Yeah...just gonna have to disagree with you on that one. Just like you say McDuffie could have put some focus on that relationship, Millar could have done the same.
 
I was just spreading the blame a bit. I agree, Millar could have, and certainly made the situation worse. But, if McDuffie had done HIS homework, it would have been a little harder for Millar to ignore. Chicken/egg syndrome basically.

I mean I did kind of like McDuffie's run, and felt it was needed after CW shook things up for the Four. But that one omission was a major one, especially later.

Millar, I agree, made the situation worse with the Random Teacher. But then again, aside for picking random villains to kill heroes for alternate baloney futures, has he ever done any research or been known for it? Nope. I kind of expected better from McDuffie in that regard. Like an editor will say anything to Mark Millar other than, "Good idea, sir." ;)
 
Millar was gonna do whatever he wanted anyway, so it doesn't matter really.
 
At least Thing didn't make an angry face at the reader, finger pointing, and go, "MARRY ME OR ELSE, MEATBALL!" for a last page splash.

But, yeah, the situation with Alicia Masters sucks. Like Hornet's death, there's a story there that hasn't been told. It's a shame when a lack of editorial insight causes these problems.
 
I usually like the oddball artist..but I dislike Ramos as well. His stuff just looks distorted like everyone is in funny mirrors.

Why can't marvel find quality grinders like Mark Bagely anymore?
 
Because Mark Bagley's practically the only quality grinder left in the business. Everyone else needs fill-ins for 3 out of 12 issues per year, at least.
 
Preview of #21

Why Ramos? Why? Of all the artists at all the drawing tables in all the world... :(

Indeed. There are many far better artists than Ramos.

That said, I have seen worse from Ramos on X-MEN books a few years ago.
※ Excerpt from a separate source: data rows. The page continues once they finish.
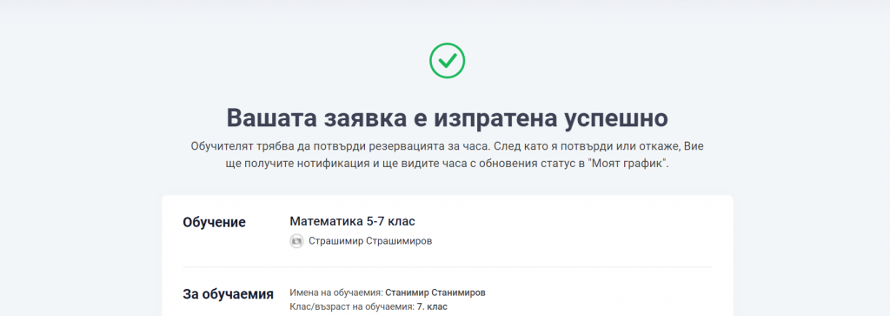Click the teacher avatar icon
This screenshot has width=890, height=316.
[296, 241]
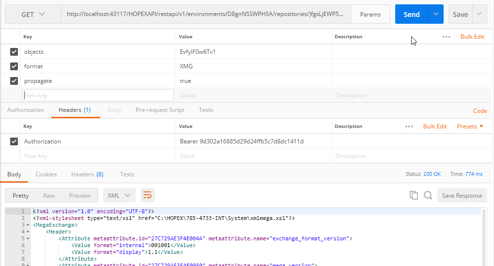
Task: Expand the Send button dropdown arrow
Action: [436, 15]
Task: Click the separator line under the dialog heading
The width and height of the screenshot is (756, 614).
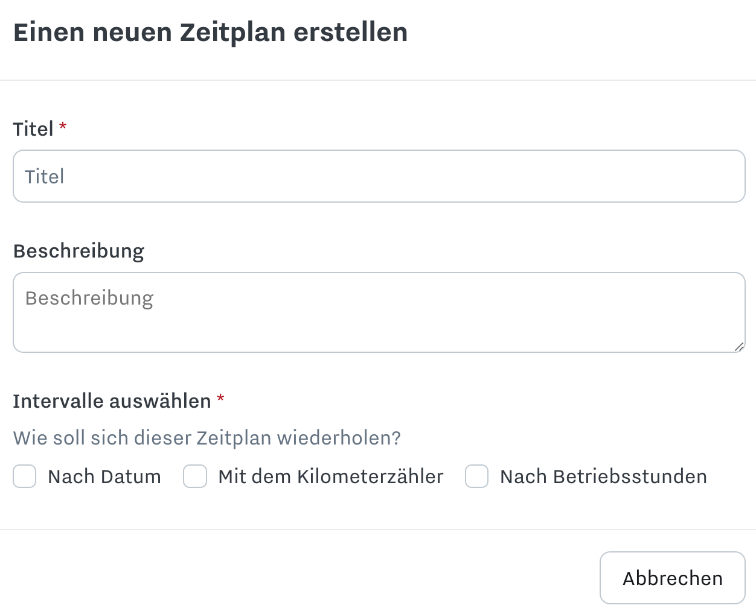Action: pos(378,80)
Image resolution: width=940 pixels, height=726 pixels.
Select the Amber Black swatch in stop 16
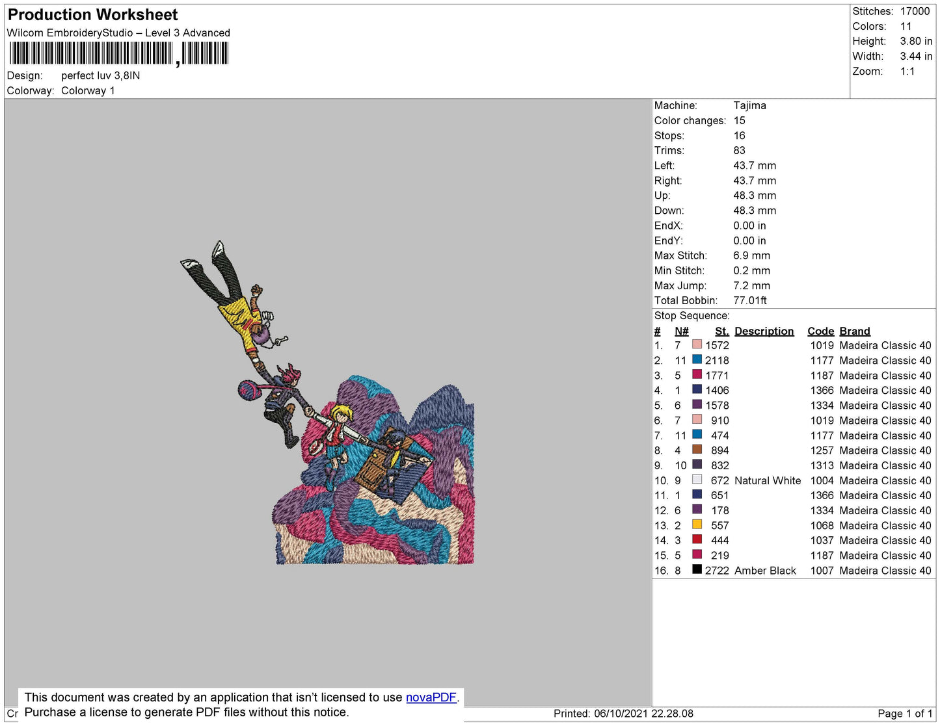pos(697,569)
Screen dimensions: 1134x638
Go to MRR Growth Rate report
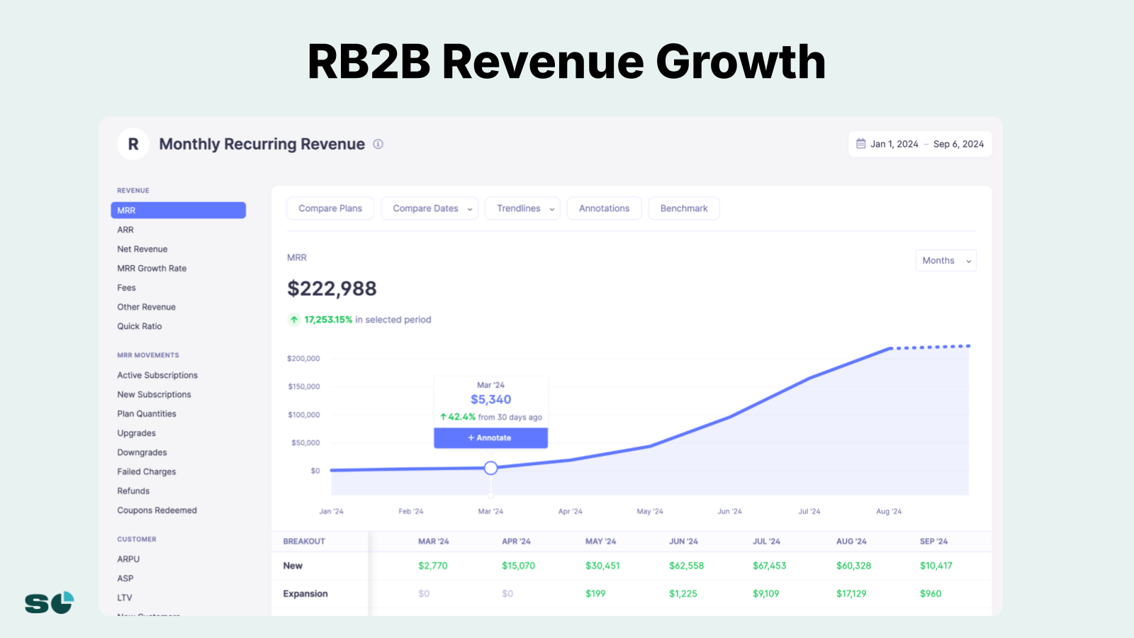point(152,269)
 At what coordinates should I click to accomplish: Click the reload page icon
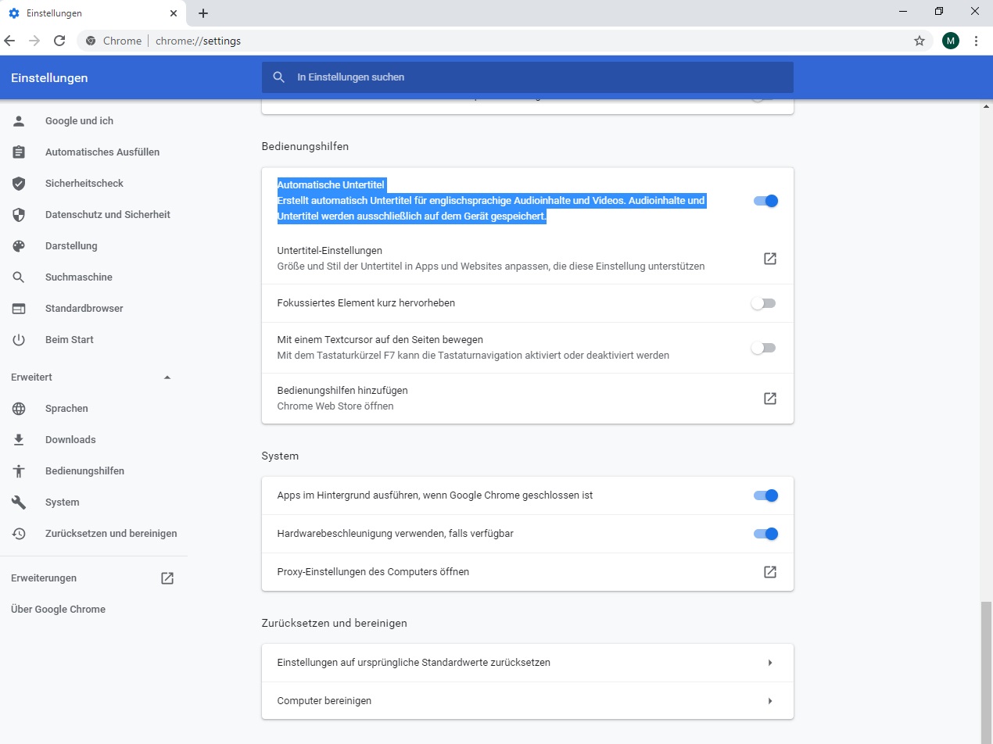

But, I do agree, he is ill suited for this style of book. I want to see where Gage goes with it, though. So I may have to try to endure it.
 
Yeah, he does seem to have toned it down a bit in those preview pages, at least. His faces look like faces, for one thing, and they stay the same shape for panels or sometimes even pages at a time.

If this were some other arc besides the big Clor-centric one, I'd probably skip it.
 
It may be due to the inker, or the timetable. For instance, while Chris Bachelo would sometimes make things seem muddy and muddled, he usually relied more on fundamentals when he had less lead in time and thus was stronger. I wonder if Ramos is the same way.
 
It does look better.

I prefer his Taskmaster face to many of the prior artists...
 
The UDON one from his series? I agree. It was modern and functional, but not in that overdone zipper/pouch Hitch way. Unfortunately, writers and artists have nostalgia for the original Perez design, which came out around when Deathstroke was, too. They're almost the same character, only Taskmaster hasn't become nearly as dangerous or overused as Deathstroke, who can, like, beat Superman in a fistfight or something.

But, the thing about old costumes is they almost always come back or are referenced in some way.
 
I would prefer some sort of half-way point between the classic and UDON costumes. I'm sorry but I'm just not gonna take a guy in a hockey mask seriously, badass skills or not.
 
I have a hard time taking a guy in an exaggerated skull mask that looks like it came from a cheap Halloween store seriously, myself. Maybe they should just change his face itself into a skull or something.
 
I really dug this book when it started but as it goes on I'm getting more and more bored with it. :(
 
Its Secret Invasion stuff almost made me drop it. I don't know why, but I really was not into the Skrull Kill Krew. I'm glad they're branching off into their own comic so I can just not read that and continue on with A:TI.